TT speed


When I use a protractor to align the stylus I do the alignment at the inside, and then rotate the platter maybe 20 degree when I move the arm to the outside of the LP, or protractor.

On a linear tracking “arm” it would not need to rotate at all.

At 33-1/3, then 15 minutes would be about 500 rotations. And that 20 degrees would be a delay of 18th of a rotation.

So a 1 kHz tone would be about 0.11 Hz below 1000.
It is not much, but seems kind of interesting... maybe?

128x128holmz

Showing 3 responses by larryi

I think that what he is saying is that the stylus tracks an arc across the record, which means it is at some point slowly moving forward (retarding, in terms of time), then at the top of the arc, it starts to retreat (speeding up).  Both the slowing of time and the speeding up covers the entire side of the record and covers such a small number of degrees of arc (hence small fraction of one cycle of the record) that it has nothing to do with what can be perceived in terms of pitch change or timing.

The .11Hz change in pitch is WAY off the mark--that was calculated by looking at the angular difference at its extreme, which are many minutes apart, then calculating what this angular change means in terms of pitch.  But, say the recording is of a 1,000 hz signal, at any point along the record, it is playing a 1,000 hz signal, which is what you would hear no matter where on the record, you are playing.  To the extent the very tiny movement forward or backwards from the movement of the tonearm along an arced path changes pitch, it is extraordinarily small, and the amount of movement is dependent on the time frame one uses to measure the change.  If one measures say a two second interval, there will be an extremely small change in position relative to the starting position, which, I suppose, could represent a theoretical pitch change; a one second interval would then be about half as much of a change, and .5 sec, half again (kind of a Zeno's paradox).  The instantaneous pitch (if there can ever be such) would respresent a point with no change at all.

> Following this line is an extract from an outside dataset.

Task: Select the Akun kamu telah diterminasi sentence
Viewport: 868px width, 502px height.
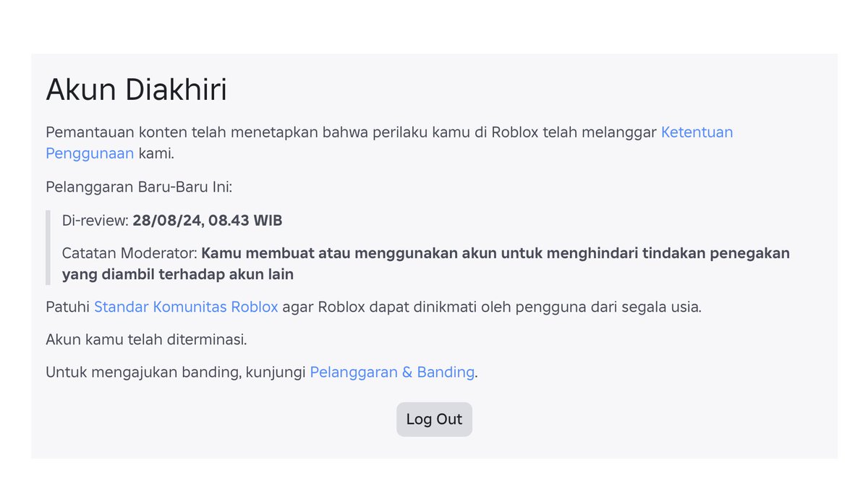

The fallacy of comparing the two extreme points on the record and calculating the difference as a change in pitch, is somewhat like the following analogy:  Suppose I have a fifteen foot long car.  If I move it ten feet forward, what I have after the move is a fifteen foot car whose location is 10 feet different from where it originally was located.  It is not a stretched out 25 foot car covering the interval of its movement (again a problem Zeno grappled with).